Ферн побежала по пляжу и кинулась в золотые волны, выскакивая из воды и снова погружаясь в нее.

Вода была почти такой же теплой, как во вчерашней ванной. Она поплыла от берега, вокруг нее плясали блики от последних лучей заходящего солнца, над диском океана повисали бледно-лиловые сумерки.

— Фернани! — крикнул Рэйфарл, стоя на границе воды и песка, где пена волн разбивалась о его ноги. Он был обнажен, только набедренная повязка поддерживалась ремнем на его талии. В закатных лучах его руки, ноги и плечи отливали бронзой.

Он кинулся в воду и поплыл к ней, и она внезапно испугалась, поняв, что она голая, и она повернулась и нырнула, как дельфин. Но поздно, слишком поздно. Он схватил ее, они стали вместе тонуть в голубой бездне, в путанице конечностей и среди летящих вверх пузырьков воздуха. Внезапно он резко оттолкнулся, и они всплыли наверх, и Ферн стала хватать раскрытым ртом воздух, и злилась, и смеялась, и руки Рэйфарла обнимали ее, а ее грудь прижалась к его груди.

Они медленно доплыли до берега и легли бок о бок на мелководье, где разбивающиеся о берег волны окатывали их брызгами.
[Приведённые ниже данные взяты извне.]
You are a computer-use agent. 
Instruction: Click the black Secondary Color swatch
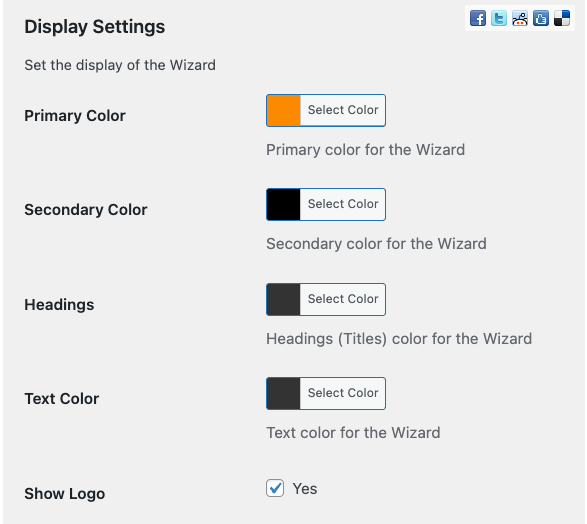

Он языком открыл ее губы, ее тело, казалось, проснулось от его прикосновения, как было при ее прикосновении к Лоудстоуну, но это был совсем другой огонь, более жаркий, как будто он шел из темного сердца земли. Мысли ее уплыли прочь, и она потонула в своих ощущениях. Ее сопротивление было всего лишь данью смущению, и вот она почувствовала удар острого ножа внутри себя, удар за ударом, все глубже, толчок за толчком, боль стала сладостью, и слезы моря слизали соль с ее губ. Цель ее была забыта, воспоминания исчезли, уничтожение камня, безумие Зорэйн, ключ — все ушло и было забыто. Было только настоящее. Солнце долго садилось, и их накрывал пурпурный покров небосвода. И море накатывало и отступало, накатывало и отступало.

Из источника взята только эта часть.